§ **Data to process**
BEGIN
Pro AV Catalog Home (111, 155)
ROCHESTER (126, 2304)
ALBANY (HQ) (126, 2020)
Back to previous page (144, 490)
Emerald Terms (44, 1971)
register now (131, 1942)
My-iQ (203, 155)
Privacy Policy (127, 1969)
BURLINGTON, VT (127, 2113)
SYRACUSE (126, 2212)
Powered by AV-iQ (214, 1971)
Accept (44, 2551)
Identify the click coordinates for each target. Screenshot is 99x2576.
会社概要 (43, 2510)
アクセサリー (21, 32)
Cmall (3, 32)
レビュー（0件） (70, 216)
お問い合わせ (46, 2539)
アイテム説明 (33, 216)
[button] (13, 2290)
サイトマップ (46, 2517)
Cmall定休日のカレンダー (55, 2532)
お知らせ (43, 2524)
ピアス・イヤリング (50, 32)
END
BEGIN
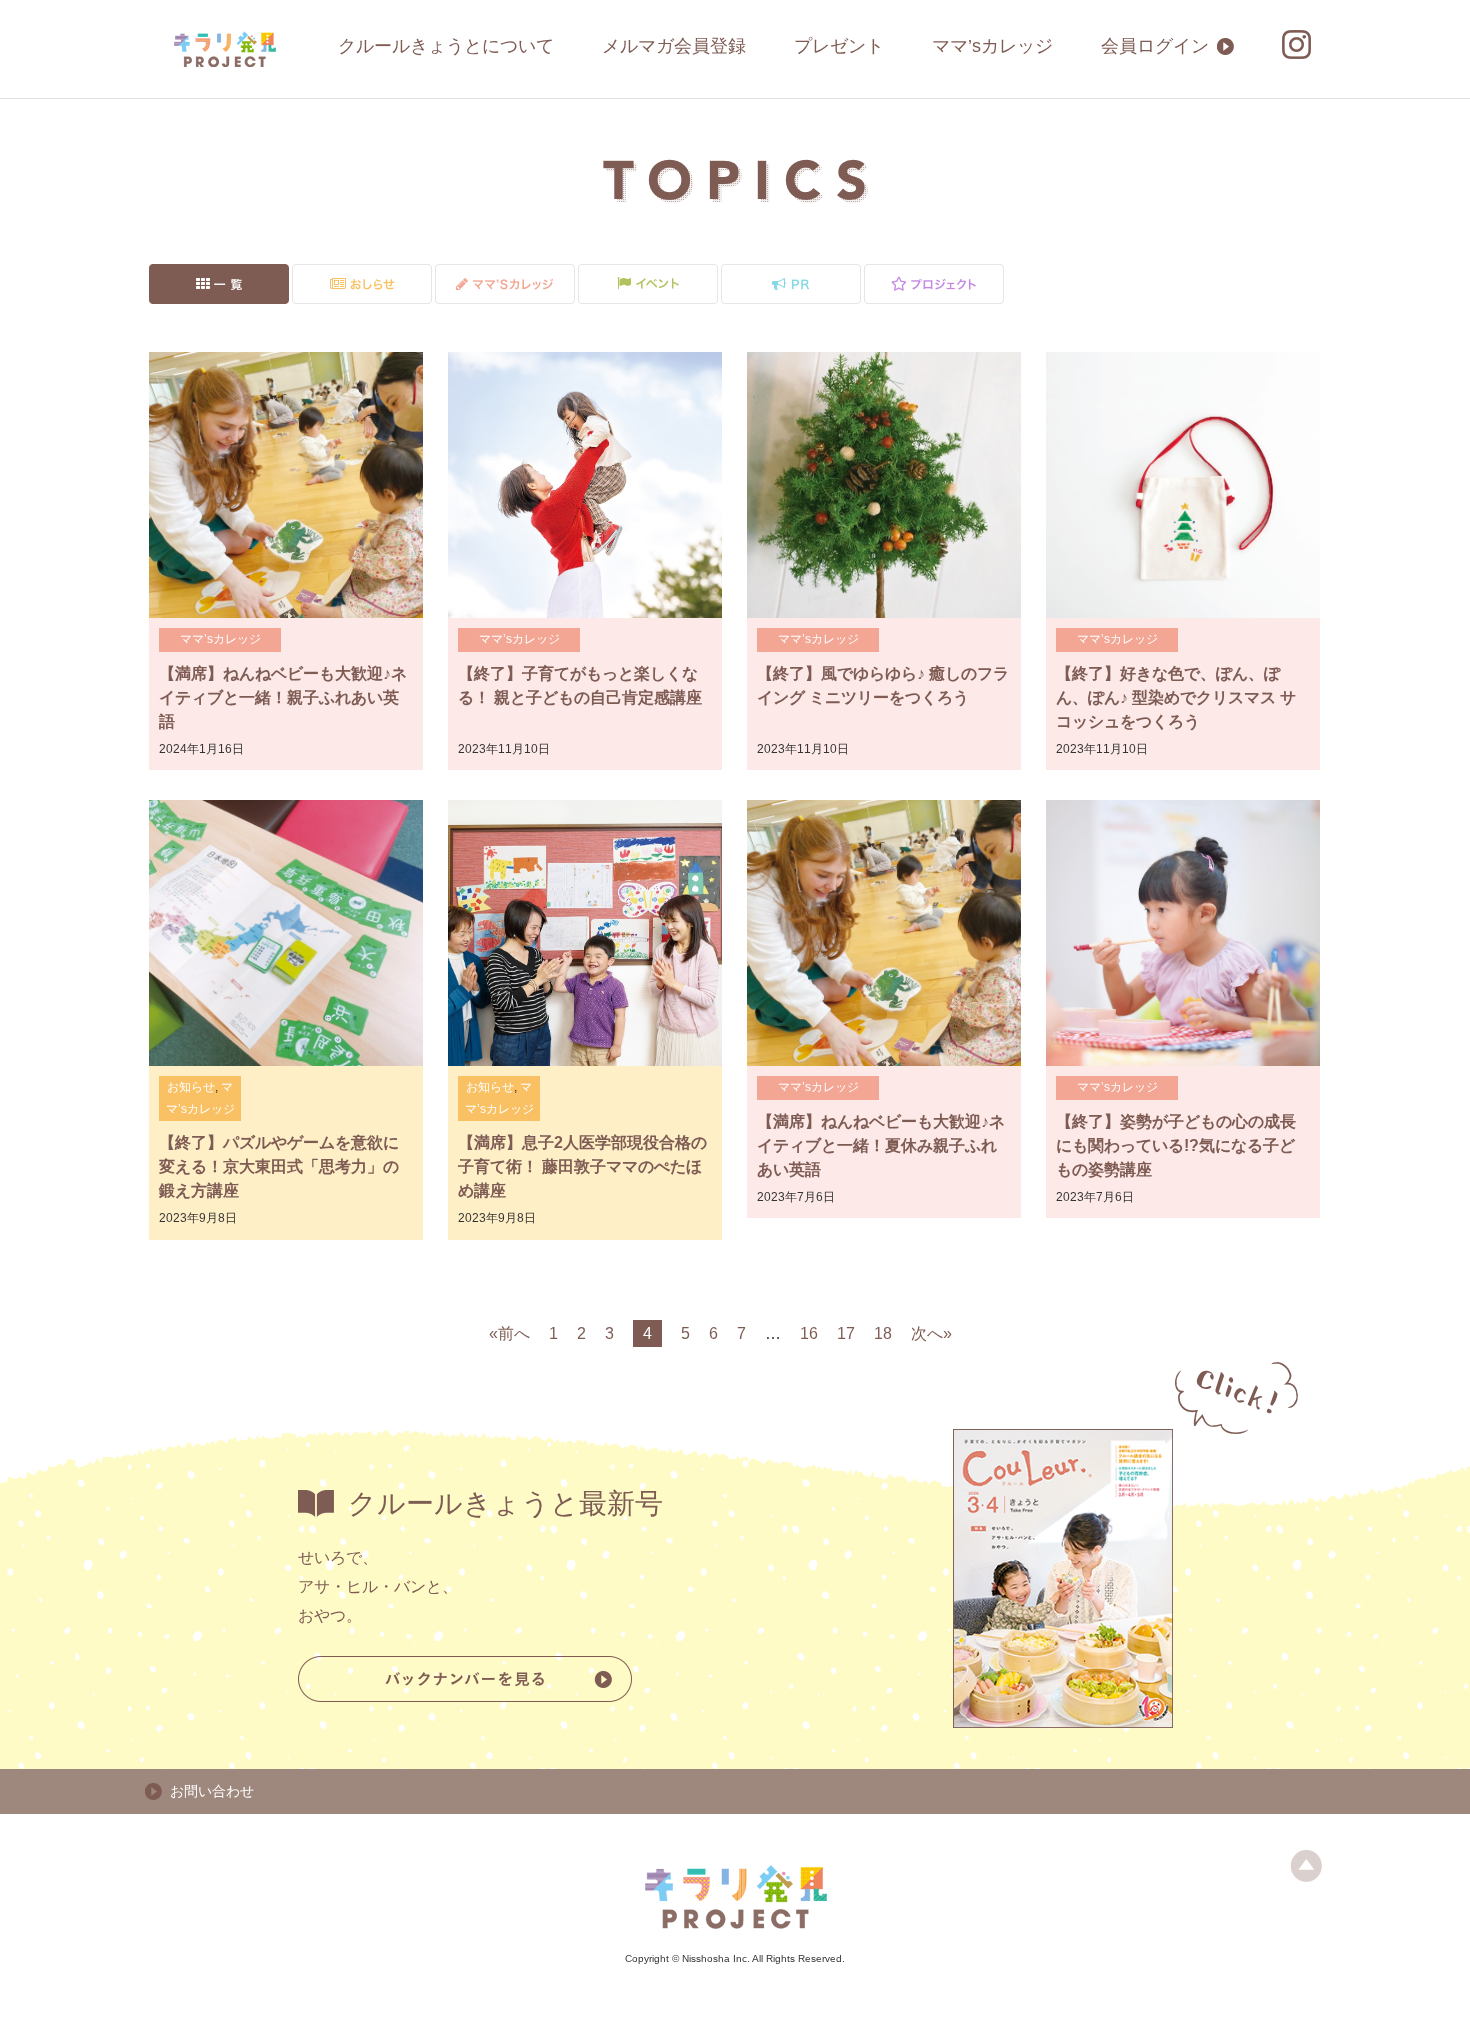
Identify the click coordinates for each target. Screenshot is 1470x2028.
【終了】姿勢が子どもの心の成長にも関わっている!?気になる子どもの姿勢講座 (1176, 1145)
END
BEGIN
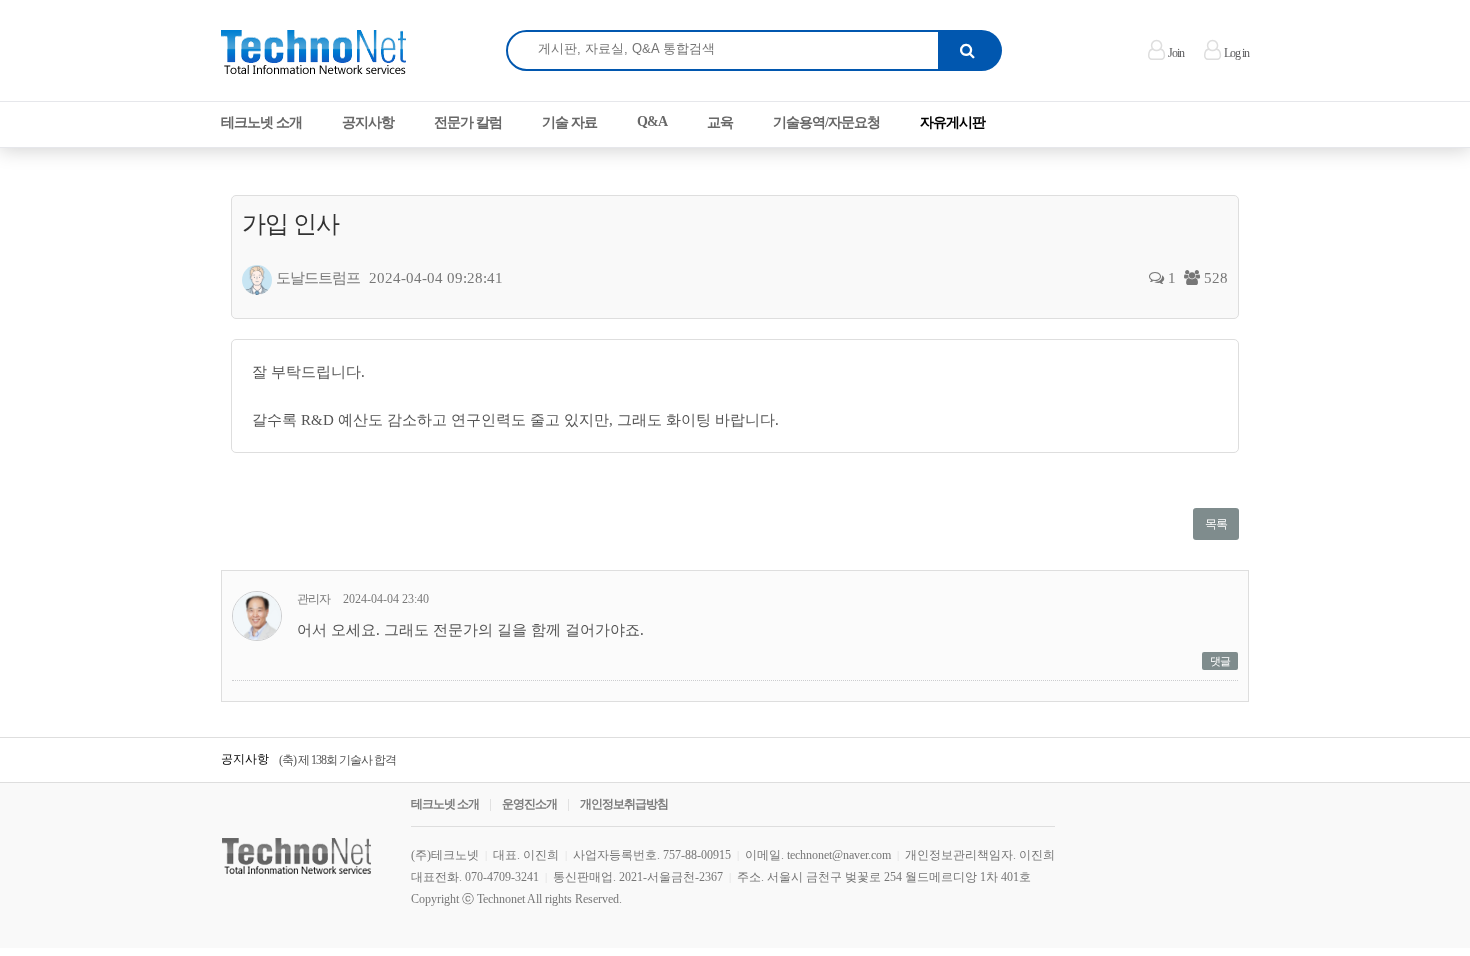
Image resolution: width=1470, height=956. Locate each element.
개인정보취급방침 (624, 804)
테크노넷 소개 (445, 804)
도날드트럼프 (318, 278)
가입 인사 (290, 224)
END
§ **Task instructions**
Reproduce the lines above, beginning at the line with "Pro AV Catalog Home (111, 155)" and stopping after the line with "お問い合わせ (46, 2539)", exactly as they are.

§ **Response**
Pro AV Catalog Home (111, 155)
ROCHESTER (126, 2304)
ALBANY (HQ) (126, 2020)
Back to previous page (144, 490)
Emerald Terms (44, 1971)
register now (131, 1942)
My-iQ (203, 155)
Privacy Policy (127, 1969)
BURLINGTON, VT (127, 2113)
SYRACUSE (126, 2212)
Powered by AV-iQ (214, 1971)
Accept (44, 2551)
Identify the click coordinates for each target. Screenshot is 99x2576.
会社概要 (43, 2510)
アクセサリー (21, 32)
Cmall (3, 32)
レビュー（0件） (70, 216)
お問い合わせ (46, 2539)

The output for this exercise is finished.